All five MKs of United Torah Judaism voted against the
government in the no-confidence motion presented by Likud on
Monday over the new curriculum introduced by Education
Minister Yossi Sarid. The MKs of Shas and the National
Religious Party also voted against the government, leaving
Prime Minister Ehud Barak with the support of only one-third
of his cabinet ministers. The Cabinet ministers of those
parties did not participate in the vote. If they vote against
the government in a no-confidence motion, they must resign.
Yisrael Ba'aliya was absent for the voting.

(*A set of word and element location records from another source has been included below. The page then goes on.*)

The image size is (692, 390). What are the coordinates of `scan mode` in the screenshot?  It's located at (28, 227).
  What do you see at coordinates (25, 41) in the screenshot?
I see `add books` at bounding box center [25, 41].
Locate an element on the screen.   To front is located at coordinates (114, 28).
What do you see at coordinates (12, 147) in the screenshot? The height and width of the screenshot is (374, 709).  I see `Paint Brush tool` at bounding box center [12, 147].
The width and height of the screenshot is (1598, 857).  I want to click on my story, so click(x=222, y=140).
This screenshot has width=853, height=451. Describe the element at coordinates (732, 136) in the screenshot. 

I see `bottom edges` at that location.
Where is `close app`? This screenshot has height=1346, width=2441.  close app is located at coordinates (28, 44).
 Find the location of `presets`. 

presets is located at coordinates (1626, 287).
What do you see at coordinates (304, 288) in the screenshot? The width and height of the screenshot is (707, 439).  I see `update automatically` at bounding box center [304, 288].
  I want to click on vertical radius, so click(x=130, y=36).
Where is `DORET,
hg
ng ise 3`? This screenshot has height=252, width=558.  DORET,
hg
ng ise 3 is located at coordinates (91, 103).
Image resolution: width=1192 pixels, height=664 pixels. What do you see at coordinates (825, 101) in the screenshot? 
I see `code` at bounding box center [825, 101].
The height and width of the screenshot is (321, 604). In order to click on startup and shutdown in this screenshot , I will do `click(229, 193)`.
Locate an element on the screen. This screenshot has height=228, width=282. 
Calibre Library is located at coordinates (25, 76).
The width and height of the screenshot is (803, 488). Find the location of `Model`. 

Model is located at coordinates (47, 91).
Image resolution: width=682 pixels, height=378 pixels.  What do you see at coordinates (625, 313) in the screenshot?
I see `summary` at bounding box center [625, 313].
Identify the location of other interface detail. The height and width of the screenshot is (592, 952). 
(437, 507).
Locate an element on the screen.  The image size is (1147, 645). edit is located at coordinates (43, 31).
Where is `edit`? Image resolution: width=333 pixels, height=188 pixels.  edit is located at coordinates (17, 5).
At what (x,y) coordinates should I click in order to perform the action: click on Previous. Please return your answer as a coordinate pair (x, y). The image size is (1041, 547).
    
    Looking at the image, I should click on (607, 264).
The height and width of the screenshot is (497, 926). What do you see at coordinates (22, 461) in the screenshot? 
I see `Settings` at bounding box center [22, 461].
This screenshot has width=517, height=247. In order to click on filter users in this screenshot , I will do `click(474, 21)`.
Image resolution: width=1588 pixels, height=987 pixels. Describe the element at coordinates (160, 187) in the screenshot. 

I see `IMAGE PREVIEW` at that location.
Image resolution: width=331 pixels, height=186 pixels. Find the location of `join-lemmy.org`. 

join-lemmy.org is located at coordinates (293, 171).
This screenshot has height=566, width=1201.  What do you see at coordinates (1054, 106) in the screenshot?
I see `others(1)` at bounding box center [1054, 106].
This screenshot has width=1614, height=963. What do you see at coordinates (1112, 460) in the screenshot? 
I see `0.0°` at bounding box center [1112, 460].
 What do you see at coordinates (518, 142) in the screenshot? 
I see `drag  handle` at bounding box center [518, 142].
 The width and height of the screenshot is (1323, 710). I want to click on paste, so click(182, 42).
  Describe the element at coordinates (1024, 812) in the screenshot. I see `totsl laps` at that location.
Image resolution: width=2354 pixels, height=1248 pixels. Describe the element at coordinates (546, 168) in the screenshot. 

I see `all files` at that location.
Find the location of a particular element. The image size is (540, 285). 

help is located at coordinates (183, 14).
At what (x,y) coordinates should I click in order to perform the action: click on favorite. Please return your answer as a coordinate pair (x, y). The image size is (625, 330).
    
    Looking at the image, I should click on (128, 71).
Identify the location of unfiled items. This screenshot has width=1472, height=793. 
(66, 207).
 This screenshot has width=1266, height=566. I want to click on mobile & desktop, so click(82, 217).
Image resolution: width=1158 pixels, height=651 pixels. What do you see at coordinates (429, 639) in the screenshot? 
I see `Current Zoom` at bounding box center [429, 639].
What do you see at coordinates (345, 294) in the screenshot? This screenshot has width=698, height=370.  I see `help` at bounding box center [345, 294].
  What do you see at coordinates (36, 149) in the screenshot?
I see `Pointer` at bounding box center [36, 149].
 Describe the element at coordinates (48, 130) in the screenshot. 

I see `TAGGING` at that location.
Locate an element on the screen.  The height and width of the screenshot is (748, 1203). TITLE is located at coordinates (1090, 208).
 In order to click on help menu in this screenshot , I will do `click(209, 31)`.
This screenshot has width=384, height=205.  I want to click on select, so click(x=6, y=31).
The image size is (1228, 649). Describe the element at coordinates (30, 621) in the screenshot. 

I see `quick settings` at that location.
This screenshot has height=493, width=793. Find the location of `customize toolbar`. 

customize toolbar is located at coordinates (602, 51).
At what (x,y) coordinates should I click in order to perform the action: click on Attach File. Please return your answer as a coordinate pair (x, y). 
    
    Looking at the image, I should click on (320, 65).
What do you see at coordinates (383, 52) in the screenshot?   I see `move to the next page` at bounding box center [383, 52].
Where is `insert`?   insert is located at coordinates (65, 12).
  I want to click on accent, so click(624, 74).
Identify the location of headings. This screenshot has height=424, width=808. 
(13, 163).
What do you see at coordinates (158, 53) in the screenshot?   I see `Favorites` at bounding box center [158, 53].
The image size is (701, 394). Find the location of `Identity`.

In explaining the vote, a UTJ spokesman said that the vote
was a matter of principle and not designed to exert pressure
for money or other benefits. Just yesterday he spoke
gratuitously against Megillas Esther.
The motion was rejected by a vote of only 48 to 42, with
three abstentions, and highlighted the fragility of prime
minister Barak's government. Although no coalition member is
ready to leave or to bring down the government, they are
profoundly dissatisfied with the way things are going.
Education Minister Yossi Sarid has been deliberately
provocative in his recent decisions. Last week he announced
that he intends to drop many classical Jewish sources and to
include the works of Palestinian poet Mahmoud Darwish in the
national school curriculum. He also declared publicly, and of
his own initiative, that he works on Shabbos. In addition, he
has been very uncooperative with fellow coalition member
Shas. He has been very grudging in transferring money for
their ailing school system, and has refused to give Deputy
Education Minister M. Nahari the responsibilities that he is
supposed to get under the agreements.
In Monday's vote, three Shinui MKs, including its leader
Yosef (Tommy) Lapid, opposed the government. Am Echad MKs
Amir Peretz and Haim Katz abstained. Yisrael Beiteinu MK
Eliezer Cohen paired off with Transport Minister Yitzhak
Mordechai, who is on vacation pending a police probe into
criminal allegations.
Another no-confidence motion, filed by the Arab parties over
the decision to grant an early release to Yoram Skolnik, was
rejected by a vote of 67 to 11.
Likud whip Ruby Rivlin said the vote had caused a
"deterioration of the status of the government." The fact
that there were only eight ministers at the cabinet table in
the plenum shows they don't support the government, he
said.
The debate on the Darwish motion passed quietly after the
issue has raised a continual uproar since Sarid's decision
was announced.
In a meeting devoted to the Darwish issue prior to the no-
confidence vote, Knesset Education Committee chairman Zevulun
Orlev called upon Barak to set up a ministerial committee to
oversee the activities of the education minister, similar to
the Social Economic Forum that reviews the nation's economic
policy. "There has to be some kind of mechanism to limit the
intervention of the education minister in the curriculum,"
Orlev said, citing Darwish and Sarid's instituting a day of
learning about the Kfar Kassem massacre in schools last year.
"It's too bad you can't vote no confidence in a minister."